Pourquoi et comment se laver les mains ?

Par Catherine Dupeyron Biologiste, Hôpital Henri Mondor, Créteil, France.

Publié le

Introduction

Les bactéries sont très nombreuses dans l'environnement et nous vivons en permanen­ce dans ce monde microbien. L'homme lui­même est porteur d'une très grande quantité de bactéries sur sa peau, ses muqueuses et dans son tube digestif.

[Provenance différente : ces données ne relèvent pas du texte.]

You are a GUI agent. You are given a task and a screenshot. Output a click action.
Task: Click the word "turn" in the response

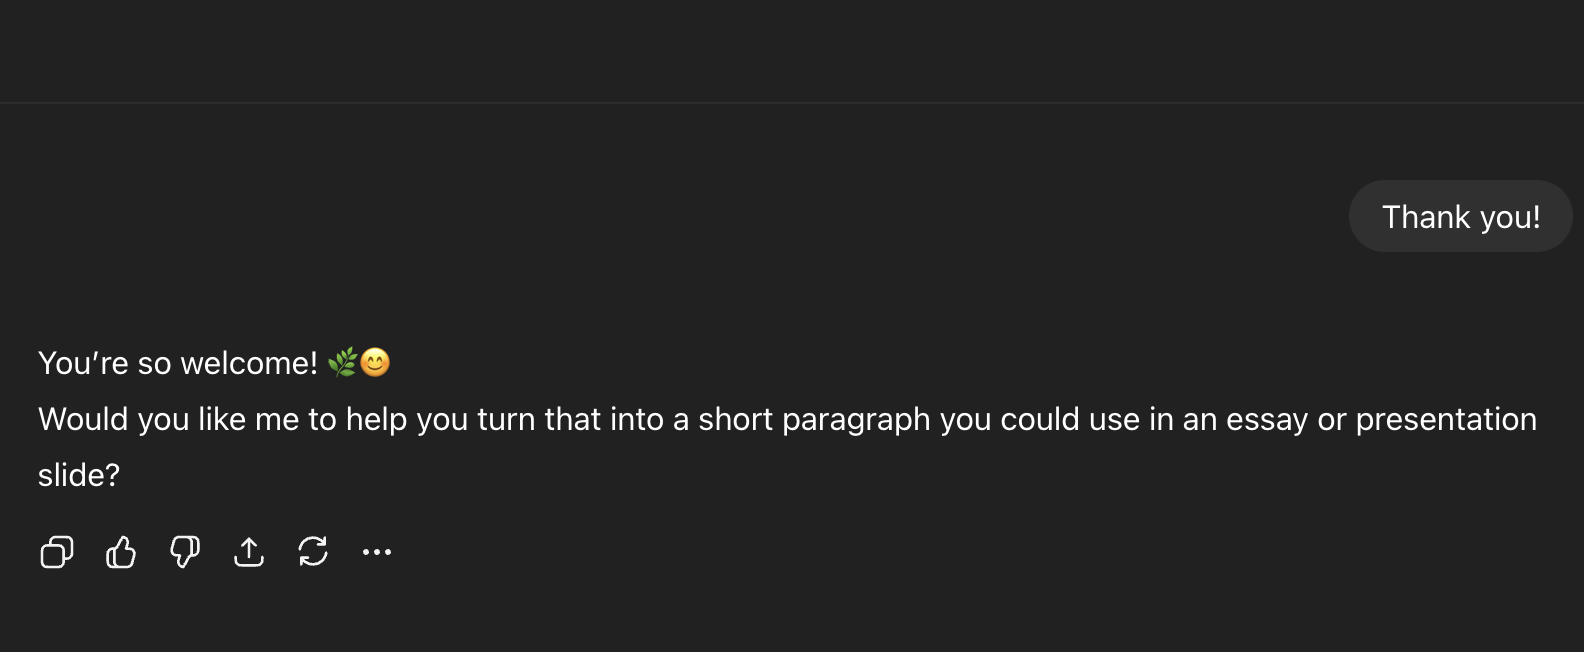(x=506, y=419)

A titre d'exemple, les mains portent à leur surface 106 à 108 bactéries par cm2 de peau (1 à 100 millions) et le tube digestif contient 1014 bactéries (soit cent mille milliards). Il est classique de dire que le corps humain est por­teur d'un plus grand nombre de bactéries que le nombre de cellules qui le constituent (voir encadré).

Cette flore bactérienne est utile et même indis­pensable à la vie humaine. Elle contribue à la digestion et elle participe dans l'intestin à la fabrication de certaines vitamines. C'est une barrière contre l'implantation et la proliféra­tion de germes pathogènes, et elle permet le développement des systèmes de défense immunitaire.

Mais c'est aussi dans cette flore que l'on trou­ve une grande quantité de micro-organismes qui peuvent être, dans certaines circonstances, responsables de nombreuses et sévères infec­tions chez l'homme : infections urinaires, infections intestinales, surinfections de plaies, infections de dispositifs à perfusion, infections sur cathéters, infections consécutives à des interventions chirurgicales, bactériémies, sep­ticémies, pour ne citer que les plus fréquentes. Par exemple des bactéries comme les staphy­locoques dorés ou blancs, les colibacilles, les entérocoques ou autres... font partie de la flore habituelle de la peau et/ou du tube diges­tif. Elles peuvent aussi provoquer des infec­tions si elles pénètrent dans l'organisme au niveau de plaies, au cours d'injections, de son­dages, de chirurgie ou plus généralement de manière accidentelle.

Quelques chiffres Mains
  • 106 à 108 bactéries par cm2 de peau soit 1 000 000 à 100 000 000 (un à cent millions)
Tube digestif
  • 1014 micro-organismes soit 100 000 000 000 000 (cent mille milliards)
L'homme est porteur de plus de bactéries que de cellules.

Toute personne peut être ainsi infectée mais il est bien connu que les patients aux défenses immunitaires amoindries (patients atteints de SIDA en particulier) sont encore plus sensibles que les autres à toutes les causes d'infections et développent des infections plus graves.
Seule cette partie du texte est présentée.